__Exercise task__
Reproduce the following lines word for word.

[Collected data]
☆ ☆ ☆ ☆
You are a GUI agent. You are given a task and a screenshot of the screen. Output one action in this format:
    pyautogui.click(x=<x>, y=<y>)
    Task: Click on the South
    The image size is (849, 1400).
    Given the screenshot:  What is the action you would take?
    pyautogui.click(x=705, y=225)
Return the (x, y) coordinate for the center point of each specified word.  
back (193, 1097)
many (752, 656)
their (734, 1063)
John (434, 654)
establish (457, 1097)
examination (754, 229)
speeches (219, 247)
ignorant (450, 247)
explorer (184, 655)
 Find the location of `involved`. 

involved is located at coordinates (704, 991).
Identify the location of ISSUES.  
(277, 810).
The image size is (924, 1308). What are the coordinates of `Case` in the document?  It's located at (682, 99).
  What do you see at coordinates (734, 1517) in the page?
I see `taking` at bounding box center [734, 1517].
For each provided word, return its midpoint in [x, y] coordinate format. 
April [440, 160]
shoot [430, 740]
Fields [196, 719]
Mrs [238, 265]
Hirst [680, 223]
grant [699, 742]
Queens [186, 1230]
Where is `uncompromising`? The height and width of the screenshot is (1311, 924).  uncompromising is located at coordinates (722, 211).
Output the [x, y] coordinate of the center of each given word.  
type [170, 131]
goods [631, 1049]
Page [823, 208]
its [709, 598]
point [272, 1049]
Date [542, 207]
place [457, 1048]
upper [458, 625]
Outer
☆ ☆ ☆ ☆
__Problem solution__
You are a GUI agent. You are given a task and a screenshot of the screen. Output one action in this format:
    pyautogui.click(x=<x>, y=<y>)
    Task: Click on the South
    The image size is (849, 1400).
    Given the screenshot:  What is the action you would take?
    pyautogui.click(x=705, y=225)
Return the (x, y) coordinate for the center point of each specified word.  
back (193, 1097)
many (752, 656)
their (734, 1063)
John (434, 654)
establish (457, 1097)
examination (754, 229)
speeches (219, 247)
ignorant (450, 247)
explorer (184, 655)
 Find the location of `involved`. 

involved is located at coordinates (704, 991).
Identify the location of ISSUES.  
(277, 810).
The image size is (924, 1308). What are the coordinates of `Case` in the document?  It's located at (682, 99).
  What do you see at coordinates (734, 1517) in the page?
I see `taking` at bounding box center [734, 1517].
For each provided word, return its midpoint in [x, y] coordinate format. 
April [440, 160]
shoot [430, 740]
Fields [196, 719]
Mrs [238, 265]
Hirst [680, 223]
grant [699, 742]
Queens [186, 1230]
Where is `uncompromising`? The height and width of the screenshot is (1311, 924).  uncompromising is located at coordinates (722, 211).
Output the [x, y] coordinate of the center of each given word.  
type [170, 131]
goods [631, 1049]
Page [823, 208]
its [709, 598]
point [272, 1049]
Date [542, 207]
place [457, 1048]
upper [458, 625]
Outer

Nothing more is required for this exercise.